ITS and UVa logos for printed output

Videoconferencing at UVa

Audio Quality

The human visual system will tolerate much interference. A video image that is grainy, has untrue colors, or that is jerky can still be comprehended. An audio signal, however, must be high quality in order for a human to be able to perceive the words. A speech signal can tolerate some peak clipping (loss of amplitude above a certain threshold), which is perceived as pops or clicks in the signal. The "picket fence" effect (50 to 100 ms. gaps in the signal) can cause loss of an entire phoneme or syllable, leading to lack of comprehension. Even a time lag, although the quality of the signal is otherwise good, is intolerable to human listeners during conversation. The worst form of audio signal degradation, in terms of speech intelligibility, is reduction of the frequency range. The speech signal is composed of frequencies ranging between 500 and 4000 Hz. When the bandwidth is reduced, which is heard as a "muffled" quality, suprasegmental aspects such as speaker identity and affect are impacted. Further reduction impacts intelligibility. Female speakers are affected more drastically than male speakers since their voices are composed of higher frequencies.

These factors make audio quality an extremely important component of a video conference.
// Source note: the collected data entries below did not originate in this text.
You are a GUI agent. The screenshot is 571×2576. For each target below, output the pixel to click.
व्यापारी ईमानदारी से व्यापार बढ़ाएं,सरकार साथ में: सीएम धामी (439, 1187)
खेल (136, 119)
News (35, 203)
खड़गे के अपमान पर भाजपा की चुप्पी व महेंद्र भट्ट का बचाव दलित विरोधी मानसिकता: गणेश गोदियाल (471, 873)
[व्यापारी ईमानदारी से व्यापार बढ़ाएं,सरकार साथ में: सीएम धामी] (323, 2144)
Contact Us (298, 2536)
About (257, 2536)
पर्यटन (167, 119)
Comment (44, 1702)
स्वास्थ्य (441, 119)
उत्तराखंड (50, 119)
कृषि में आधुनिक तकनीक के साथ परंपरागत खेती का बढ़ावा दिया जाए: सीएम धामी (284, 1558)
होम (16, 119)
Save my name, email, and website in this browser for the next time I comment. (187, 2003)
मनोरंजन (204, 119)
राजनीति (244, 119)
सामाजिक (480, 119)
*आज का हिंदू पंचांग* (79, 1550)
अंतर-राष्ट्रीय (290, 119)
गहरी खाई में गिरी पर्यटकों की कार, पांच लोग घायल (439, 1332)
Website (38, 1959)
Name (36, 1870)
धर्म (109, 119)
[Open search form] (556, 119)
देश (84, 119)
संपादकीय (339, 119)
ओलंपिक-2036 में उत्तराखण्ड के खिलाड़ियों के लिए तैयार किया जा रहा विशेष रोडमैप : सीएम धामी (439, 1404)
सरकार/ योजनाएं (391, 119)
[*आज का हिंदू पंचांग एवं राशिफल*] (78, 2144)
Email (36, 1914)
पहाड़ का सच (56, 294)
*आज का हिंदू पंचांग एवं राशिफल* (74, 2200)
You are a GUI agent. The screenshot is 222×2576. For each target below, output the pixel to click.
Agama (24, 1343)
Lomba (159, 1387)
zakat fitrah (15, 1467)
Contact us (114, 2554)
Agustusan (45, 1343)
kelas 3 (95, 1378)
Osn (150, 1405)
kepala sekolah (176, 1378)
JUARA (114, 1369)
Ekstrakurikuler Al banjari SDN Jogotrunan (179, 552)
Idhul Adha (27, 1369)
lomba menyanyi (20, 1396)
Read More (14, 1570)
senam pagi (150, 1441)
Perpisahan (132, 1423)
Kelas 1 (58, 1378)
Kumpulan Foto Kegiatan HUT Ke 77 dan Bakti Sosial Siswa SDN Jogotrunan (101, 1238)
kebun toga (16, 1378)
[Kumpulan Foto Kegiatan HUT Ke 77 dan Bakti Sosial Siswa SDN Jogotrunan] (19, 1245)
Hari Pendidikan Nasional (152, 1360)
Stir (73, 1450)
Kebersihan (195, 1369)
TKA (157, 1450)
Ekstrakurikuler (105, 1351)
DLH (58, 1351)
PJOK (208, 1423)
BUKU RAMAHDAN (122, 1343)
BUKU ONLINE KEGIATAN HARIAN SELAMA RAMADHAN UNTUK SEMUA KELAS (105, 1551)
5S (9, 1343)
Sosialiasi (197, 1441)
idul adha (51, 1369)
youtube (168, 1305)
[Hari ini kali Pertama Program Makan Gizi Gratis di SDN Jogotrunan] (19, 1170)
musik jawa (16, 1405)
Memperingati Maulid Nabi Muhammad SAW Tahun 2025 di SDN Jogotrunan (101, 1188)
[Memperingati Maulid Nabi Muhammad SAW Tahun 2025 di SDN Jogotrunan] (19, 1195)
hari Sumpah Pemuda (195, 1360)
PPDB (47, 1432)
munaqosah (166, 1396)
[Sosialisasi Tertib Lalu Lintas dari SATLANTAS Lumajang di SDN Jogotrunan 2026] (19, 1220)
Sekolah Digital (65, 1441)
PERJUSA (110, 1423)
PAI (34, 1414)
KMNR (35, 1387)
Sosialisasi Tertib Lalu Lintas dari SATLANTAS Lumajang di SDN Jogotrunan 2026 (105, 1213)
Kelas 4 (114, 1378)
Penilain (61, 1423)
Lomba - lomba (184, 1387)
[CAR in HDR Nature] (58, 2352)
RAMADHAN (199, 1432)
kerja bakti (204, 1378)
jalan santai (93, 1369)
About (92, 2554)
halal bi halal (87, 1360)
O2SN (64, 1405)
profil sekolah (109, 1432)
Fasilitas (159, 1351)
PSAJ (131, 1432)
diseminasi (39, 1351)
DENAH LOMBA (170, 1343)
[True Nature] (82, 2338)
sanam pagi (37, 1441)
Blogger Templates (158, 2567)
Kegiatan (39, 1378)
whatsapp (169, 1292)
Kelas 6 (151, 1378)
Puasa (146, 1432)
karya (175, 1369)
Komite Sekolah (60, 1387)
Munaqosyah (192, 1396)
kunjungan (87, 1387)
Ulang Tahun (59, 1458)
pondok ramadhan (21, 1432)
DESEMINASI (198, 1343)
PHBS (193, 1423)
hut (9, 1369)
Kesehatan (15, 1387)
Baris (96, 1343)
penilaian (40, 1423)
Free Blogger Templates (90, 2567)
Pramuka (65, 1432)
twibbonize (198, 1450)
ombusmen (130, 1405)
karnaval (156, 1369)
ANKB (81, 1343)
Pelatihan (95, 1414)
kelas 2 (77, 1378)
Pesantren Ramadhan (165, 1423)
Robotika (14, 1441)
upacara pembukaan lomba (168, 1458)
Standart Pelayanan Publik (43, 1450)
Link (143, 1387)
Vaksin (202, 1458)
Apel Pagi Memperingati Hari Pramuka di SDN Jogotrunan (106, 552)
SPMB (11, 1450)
The old ISDN-based video conferencing software from PictureTel, for example, devoted a full 64 kilobytes of the 128 kilobyte connection to the audio signal by default. The application could be configured to use progressively smaller amounts of the bandwidth at the user's discretion, however.

Video conferencing sessions conducted over a LAN can devote a significant amount of bandwidth to the audio signal so long as the bandwidth is available. If the bandwidth is not available, two different actions can be taken. The ProShare application, for example, drops both the video and audio signals in order to provide a data-only conference if the bandwidth of the connection will not support a minimal frame rate. NetMeeting does not control the frame rate programmatically, but if the user decides that the video signal is unusable, he can opt to turn off the video signal and maintain the audio signal. If that becomes unusable, he can turn off the audio and maintain a data-only conference.

The quality of speech transmitted over a LAN is impacted by the way that the information is divided into packets upon origin and then reassembled at the destination. Compression and decompression of the data may also be used. For this reason, the audio signal may suffer in quality and may lag. Decades of research by the telephone industry document how specific types of signal degradation affect perception. This research has been used to produce a telephone network that is optimized for transmission of high quality human speech. LANs are not optimized for this activity.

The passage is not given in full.